Whenever you fork, you spawn off a set of new concurrent child processes from a parent process. The difference between the join, join_any, and join_none statements is in what the parent process does after the children are spawned off.
join - parent process blocks (waits) until all child processes complete and return, then it continues to the next statement after the join
join_any - parent process blocks (waits) until any child completes (i.e. the first to complete), then it continues to the next statement after the join_any
join_none - parent process does not block. Execution continues to the next statement after the join_none. Child processes are scheduled to start, but do not start until the parent encounters a blocking statement (#, @, wait)
join_none is useful when you want to start off a bunch of on-going processes, such as monitor processes that independently watch for interesting activity, or when you want to start up several independent stimulus generation processes. In both cases, you don't really care about when or even if the child processes finish.
join_any is useful when you want to start a child process, but you want to have a "timeout" so that execution in the parent can continue after either the child finished, or the timeout time has expired, whichever comes first:
fork
start_child_task();
#10000;
join_any
Here, two processes are spawned off, running concurrently. One process executes a task, which takes some unknown amount of time to complete. The second process just delays for 10000 time units, then completes. The parent process will continue execution after whichever child completes first. If desired, you can add a "disable fork" statement after the join_any so that the parent will kill the remaining process.

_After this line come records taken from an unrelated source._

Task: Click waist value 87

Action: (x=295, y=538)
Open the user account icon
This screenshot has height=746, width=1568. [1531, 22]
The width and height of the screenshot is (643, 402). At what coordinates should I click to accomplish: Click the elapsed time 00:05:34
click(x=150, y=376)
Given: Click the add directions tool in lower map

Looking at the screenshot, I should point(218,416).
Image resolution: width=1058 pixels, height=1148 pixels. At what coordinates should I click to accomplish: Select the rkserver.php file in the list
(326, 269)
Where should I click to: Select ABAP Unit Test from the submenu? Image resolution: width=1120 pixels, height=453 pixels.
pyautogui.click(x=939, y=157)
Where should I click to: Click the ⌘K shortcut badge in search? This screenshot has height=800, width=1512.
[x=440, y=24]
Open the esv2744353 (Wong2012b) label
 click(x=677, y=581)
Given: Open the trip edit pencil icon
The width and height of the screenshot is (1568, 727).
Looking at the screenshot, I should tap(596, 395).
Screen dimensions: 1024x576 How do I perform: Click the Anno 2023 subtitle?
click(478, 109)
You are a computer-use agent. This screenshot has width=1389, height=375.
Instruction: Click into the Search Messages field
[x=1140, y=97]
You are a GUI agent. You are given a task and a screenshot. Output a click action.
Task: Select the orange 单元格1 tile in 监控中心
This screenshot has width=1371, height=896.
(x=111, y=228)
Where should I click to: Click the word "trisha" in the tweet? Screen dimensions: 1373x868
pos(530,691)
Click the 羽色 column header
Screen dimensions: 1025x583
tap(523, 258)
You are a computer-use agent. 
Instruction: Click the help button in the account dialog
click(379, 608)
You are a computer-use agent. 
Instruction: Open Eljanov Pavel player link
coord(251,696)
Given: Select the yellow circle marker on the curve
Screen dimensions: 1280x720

fork / join_any is useful for watchdog tasks. For example, task #1 is responsible for tracking the total numbers of clocks a test may execute, while task #2 checks for abnormally long idle periods on an interface of interest. If a test hangs with no bus activity, then task #2 completes and finishes the test. On the other hand, if the test is running fine, but is just taking way too many clocks to finish because of a DV oversight, then task #1 will complete and terminate the test. If neither task completes, then the watchdog process is blocked from completing.
fork/join_none is useful if multiple processes are providing stimulus. The testbench can start multiple tasks for each interface, and not worry about when the tasks are complete.